2. The method according to claim 1, where the stage (i) is carried out in toluene.

3. The method according to claim 2, where the stage (ii) is carried out in toluene, ethyl acetate, methylene chloride, dichloromethane or tetrahydrofuran.

4. The method according to claim 3, where the stage (iii) is carried out in the presence of 10 mol.% primary or secondary amine with palladium-on-coal in a hydrogen atmosphere.

5. The method according to claim 4, where the stage (iv) is carried out in acidic or alkaline medium.

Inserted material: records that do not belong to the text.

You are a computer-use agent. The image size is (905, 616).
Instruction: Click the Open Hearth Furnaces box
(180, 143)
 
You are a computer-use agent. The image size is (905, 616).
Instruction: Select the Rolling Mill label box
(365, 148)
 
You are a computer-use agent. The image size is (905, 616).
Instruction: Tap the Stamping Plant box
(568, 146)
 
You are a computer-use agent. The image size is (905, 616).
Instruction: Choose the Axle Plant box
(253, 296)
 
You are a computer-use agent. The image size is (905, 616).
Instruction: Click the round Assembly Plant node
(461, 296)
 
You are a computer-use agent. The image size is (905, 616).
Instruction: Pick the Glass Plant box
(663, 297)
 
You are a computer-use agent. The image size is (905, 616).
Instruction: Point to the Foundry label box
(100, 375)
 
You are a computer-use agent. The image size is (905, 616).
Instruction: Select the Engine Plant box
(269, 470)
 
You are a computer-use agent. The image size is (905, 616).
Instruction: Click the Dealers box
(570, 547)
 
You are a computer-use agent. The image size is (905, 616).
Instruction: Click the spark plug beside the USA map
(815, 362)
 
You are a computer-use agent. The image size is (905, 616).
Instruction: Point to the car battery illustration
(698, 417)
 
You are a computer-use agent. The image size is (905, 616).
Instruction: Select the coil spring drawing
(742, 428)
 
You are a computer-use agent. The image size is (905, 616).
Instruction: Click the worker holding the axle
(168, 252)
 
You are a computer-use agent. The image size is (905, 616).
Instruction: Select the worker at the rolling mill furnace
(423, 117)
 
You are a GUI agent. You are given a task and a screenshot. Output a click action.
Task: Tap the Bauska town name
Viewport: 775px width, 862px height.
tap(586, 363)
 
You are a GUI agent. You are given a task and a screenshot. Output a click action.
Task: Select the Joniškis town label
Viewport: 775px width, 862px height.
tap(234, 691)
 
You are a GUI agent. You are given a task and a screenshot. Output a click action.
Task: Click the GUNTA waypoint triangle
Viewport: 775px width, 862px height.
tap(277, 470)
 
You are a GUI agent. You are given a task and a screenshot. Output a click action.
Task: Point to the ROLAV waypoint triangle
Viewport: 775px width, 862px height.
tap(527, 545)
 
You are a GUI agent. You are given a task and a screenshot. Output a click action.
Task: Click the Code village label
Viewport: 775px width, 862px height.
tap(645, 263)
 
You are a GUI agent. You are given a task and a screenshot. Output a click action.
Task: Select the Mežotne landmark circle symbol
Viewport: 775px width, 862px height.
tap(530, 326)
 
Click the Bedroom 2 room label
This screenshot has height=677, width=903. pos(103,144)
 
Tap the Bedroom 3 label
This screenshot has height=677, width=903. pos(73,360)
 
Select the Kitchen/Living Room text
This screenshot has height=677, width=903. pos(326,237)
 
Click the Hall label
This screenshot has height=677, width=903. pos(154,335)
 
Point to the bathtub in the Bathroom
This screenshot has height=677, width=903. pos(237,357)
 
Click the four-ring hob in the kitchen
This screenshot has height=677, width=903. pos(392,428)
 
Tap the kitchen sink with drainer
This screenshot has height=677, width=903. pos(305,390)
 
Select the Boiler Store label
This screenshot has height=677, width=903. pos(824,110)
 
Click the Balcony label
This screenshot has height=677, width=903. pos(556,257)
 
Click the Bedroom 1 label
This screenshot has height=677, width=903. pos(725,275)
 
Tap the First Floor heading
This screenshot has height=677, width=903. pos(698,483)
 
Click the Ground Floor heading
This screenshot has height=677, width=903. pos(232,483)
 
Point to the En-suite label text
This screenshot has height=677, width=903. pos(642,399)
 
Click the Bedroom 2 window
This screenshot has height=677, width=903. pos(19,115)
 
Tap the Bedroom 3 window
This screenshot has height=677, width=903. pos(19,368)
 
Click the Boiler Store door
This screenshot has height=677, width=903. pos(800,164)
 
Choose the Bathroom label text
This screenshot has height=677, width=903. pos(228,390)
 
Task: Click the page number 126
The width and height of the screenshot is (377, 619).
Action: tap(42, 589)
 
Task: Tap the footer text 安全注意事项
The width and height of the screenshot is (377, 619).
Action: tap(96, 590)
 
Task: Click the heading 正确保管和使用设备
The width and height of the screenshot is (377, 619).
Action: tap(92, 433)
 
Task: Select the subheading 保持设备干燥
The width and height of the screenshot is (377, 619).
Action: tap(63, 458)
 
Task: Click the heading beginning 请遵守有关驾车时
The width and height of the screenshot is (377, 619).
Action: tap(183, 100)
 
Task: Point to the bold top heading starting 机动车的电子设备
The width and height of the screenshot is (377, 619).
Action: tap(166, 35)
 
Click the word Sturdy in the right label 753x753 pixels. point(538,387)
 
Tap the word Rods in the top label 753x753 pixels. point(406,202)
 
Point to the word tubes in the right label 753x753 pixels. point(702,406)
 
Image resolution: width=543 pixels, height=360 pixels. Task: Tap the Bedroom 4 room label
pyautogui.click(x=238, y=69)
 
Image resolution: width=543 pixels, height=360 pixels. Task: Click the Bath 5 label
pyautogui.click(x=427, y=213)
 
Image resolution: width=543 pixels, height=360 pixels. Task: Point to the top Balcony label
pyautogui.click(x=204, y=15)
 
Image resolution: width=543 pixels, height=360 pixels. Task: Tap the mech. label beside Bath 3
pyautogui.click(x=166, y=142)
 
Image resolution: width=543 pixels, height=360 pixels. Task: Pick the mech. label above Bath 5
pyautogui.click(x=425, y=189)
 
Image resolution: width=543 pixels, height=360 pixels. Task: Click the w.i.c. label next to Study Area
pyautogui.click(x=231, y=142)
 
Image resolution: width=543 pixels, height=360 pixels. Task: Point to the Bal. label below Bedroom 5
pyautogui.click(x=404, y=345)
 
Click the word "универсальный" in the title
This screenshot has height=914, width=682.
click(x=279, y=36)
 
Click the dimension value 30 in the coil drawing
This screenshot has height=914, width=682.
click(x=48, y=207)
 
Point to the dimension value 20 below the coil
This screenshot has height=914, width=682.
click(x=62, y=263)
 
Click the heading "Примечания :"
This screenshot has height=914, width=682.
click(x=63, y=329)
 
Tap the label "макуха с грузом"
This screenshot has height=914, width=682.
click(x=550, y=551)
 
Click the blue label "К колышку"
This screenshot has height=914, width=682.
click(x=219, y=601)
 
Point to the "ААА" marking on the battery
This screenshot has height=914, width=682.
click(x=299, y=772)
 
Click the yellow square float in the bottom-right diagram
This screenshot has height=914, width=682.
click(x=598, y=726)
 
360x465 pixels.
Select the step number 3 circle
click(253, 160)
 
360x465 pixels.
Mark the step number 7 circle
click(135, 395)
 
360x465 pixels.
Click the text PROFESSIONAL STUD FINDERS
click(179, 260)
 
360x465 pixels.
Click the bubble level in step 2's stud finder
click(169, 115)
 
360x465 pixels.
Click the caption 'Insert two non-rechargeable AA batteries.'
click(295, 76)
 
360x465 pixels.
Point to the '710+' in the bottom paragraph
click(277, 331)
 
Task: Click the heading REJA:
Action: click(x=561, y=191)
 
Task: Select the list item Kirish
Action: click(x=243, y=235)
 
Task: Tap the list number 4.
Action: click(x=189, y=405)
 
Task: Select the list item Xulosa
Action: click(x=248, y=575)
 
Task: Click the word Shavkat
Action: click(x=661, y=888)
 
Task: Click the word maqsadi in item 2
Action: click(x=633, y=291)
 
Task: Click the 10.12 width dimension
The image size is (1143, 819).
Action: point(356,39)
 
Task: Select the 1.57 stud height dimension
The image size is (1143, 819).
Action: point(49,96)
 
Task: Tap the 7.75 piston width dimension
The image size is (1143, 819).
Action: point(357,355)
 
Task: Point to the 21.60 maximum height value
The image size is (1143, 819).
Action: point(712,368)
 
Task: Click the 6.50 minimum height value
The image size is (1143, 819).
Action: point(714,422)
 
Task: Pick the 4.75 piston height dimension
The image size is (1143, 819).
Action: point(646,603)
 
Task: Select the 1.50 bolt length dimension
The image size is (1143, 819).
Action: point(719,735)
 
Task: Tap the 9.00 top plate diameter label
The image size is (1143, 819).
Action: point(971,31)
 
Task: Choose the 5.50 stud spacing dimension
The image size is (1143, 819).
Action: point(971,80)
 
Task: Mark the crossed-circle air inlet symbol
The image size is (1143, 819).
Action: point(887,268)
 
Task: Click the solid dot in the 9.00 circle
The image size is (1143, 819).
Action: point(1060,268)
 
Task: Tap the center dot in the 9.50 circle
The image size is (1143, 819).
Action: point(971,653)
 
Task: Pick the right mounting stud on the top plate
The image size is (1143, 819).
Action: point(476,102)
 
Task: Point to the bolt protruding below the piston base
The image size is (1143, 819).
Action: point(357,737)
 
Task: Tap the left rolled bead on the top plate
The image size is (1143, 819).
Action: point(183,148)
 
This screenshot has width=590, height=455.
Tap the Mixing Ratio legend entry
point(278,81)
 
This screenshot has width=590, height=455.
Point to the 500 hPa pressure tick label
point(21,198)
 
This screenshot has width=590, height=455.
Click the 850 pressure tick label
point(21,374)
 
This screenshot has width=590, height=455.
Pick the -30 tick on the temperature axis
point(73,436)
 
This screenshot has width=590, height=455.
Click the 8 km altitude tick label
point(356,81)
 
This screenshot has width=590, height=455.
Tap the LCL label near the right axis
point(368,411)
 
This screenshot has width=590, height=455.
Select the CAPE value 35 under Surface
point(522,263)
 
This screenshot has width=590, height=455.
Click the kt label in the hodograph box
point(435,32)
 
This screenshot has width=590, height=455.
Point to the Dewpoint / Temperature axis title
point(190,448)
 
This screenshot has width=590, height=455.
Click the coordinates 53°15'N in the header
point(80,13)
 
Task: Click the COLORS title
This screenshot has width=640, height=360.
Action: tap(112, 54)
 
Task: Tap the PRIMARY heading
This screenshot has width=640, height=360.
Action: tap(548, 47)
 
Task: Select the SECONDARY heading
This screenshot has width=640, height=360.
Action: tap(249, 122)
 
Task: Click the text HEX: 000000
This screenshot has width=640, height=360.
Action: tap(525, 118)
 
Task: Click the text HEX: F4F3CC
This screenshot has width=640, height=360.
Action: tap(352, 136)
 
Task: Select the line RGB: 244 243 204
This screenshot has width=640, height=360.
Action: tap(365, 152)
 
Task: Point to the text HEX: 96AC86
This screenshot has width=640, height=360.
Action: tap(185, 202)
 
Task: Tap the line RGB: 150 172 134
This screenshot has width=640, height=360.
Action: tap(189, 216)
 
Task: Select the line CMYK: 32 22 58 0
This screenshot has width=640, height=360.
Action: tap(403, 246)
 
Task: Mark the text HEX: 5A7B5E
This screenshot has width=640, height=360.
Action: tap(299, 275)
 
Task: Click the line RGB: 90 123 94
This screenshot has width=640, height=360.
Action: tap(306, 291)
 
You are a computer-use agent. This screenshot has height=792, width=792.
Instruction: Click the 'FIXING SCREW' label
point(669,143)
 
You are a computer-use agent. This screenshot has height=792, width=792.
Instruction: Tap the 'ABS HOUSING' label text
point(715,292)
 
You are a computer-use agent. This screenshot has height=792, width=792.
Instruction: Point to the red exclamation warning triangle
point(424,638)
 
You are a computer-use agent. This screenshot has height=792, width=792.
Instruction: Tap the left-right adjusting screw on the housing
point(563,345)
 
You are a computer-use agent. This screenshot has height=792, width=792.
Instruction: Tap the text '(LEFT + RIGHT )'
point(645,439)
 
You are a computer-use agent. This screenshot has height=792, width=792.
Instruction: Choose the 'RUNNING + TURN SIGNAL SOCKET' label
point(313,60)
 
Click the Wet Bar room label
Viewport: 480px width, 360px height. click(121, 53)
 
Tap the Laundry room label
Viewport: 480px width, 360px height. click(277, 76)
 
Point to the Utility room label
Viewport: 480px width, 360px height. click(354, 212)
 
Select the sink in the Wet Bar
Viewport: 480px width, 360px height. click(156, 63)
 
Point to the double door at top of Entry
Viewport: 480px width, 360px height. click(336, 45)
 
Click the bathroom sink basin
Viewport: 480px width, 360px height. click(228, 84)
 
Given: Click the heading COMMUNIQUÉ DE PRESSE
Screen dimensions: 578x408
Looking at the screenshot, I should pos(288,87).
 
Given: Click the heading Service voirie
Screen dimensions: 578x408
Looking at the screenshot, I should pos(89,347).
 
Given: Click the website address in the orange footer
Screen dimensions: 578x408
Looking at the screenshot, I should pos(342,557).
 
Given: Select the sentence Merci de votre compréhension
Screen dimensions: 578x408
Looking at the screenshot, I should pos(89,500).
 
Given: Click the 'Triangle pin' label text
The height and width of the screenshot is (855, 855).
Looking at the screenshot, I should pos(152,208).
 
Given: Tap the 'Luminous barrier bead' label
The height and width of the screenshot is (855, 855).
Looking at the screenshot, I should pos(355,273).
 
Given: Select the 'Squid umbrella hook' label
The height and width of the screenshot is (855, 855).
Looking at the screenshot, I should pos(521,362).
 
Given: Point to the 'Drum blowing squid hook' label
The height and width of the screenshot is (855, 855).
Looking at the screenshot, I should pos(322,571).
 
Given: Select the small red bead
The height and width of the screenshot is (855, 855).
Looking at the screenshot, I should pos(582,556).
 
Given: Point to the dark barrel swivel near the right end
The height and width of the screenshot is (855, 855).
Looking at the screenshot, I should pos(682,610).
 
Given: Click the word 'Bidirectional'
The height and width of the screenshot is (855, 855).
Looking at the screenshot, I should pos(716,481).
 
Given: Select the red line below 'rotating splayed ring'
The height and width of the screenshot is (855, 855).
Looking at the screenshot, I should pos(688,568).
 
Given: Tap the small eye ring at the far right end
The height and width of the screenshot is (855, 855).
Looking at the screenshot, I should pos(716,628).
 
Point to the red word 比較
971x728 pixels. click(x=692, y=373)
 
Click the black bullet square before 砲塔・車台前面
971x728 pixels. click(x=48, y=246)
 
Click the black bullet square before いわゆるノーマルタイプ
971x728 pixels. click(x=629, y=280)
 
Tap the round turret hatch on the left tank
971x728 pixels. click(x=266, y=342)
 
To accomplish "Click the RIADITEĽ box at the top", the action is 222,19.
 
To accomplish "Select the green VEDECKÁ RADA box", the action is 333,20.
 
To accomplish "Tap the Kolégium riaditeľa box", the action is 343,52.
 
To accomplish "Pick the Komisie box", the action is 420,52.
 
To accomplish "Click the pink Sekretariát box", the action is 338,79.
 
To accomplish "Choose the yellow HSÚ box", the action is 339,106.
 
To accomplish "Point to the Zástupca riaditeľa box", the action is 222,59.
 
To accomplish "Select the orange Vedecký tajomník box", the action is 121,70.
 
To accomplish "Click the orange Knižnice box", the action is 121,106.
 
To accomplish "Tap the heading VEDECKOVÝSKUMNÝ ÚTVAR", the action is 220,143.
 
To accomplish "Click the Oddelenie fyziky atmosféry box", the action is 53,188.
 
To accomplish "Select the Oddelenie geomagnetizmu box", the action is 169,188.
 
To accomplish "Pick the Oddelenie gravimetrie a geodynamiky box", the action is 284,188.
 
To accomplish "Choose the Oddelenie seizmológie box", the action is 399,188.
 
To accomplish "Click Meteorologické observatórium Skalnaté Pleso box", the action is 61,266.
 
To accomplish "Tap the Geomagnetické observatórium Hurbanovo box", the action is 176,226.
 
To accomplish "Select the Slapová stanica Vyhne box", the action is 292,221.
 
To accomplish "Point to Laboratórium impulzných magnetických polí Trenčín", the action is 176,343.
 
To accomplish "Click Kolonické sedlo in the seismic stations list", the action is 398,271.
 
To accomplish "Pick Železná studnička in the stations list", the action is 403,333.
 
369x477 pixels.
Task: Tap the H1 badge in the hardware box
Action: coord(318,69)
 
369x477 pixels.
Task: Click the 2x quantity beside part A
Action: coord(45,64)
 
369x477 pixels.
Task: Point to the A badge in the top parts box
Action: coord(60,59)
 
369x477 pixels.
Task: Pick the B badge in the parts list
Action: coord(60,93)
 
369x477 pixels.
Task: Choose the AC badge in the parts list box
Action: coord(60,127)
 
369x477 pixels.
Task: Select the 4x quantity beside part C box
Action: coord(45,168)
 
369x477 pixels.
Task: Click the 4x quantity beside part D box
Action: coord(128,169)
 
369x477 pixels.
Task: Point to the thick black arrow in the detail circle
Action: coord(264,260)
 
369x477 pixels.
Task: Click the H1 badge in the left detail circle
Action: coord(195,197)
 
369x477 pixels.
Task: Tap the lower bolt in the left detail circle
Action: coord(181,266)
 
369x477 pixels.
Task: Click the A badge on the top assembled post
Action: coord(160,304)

6. The method according to claim 5, where the compound of formula (5) is crystallized by dissolving it in a mixture of solvents, bringing the pH to a value of more than 9 and maintaining the concentration of the compounds is Oia formula (5) in solution at a level of from 4 to 15% (wt./wt.).

7. The method according to claim 6 where the compound of formula (5) is crystallized at a temperature of from 0 to 10°C.

8. The method according to claim 7, where, during the crystallization add seed crystals of the compounds of formula (5).

9. The method of claim 8, where the solvent mixture contains one or more solvents, miscible with water, and the water.

10. The method of claim 8, where the solvent mixture contains one or more solvents that are immiscible with water, and the water.

11. The method according to claim 9, where the mixture solvent is a methanol, isopropanol and water in the ratio 1:6,5:8 respectively.

12. The method according to claim 11, where (3R,3S,6R)-hexahydrofuro[2,3-b]furan-3-ol or its predecessor prior to combination with the compound of the formula (5) enter into interaction with bis (4-nitrophenyl)carbonate.

13. The method according to claim 11, where (3R,3S,6R)-hexahydrofuro[2,3-b]furan-3-ol or its predecessor prior to combination with the compound of the formula (5) enter into interaction with disuccinimidylsulfite.

14. The method according to item 12 or 13, where the interaction of (3R,3aS,6aR)-hexahydrofuro[2,3-b]furan-3-ol or its predecessor derived from carboxylic acids activate the base.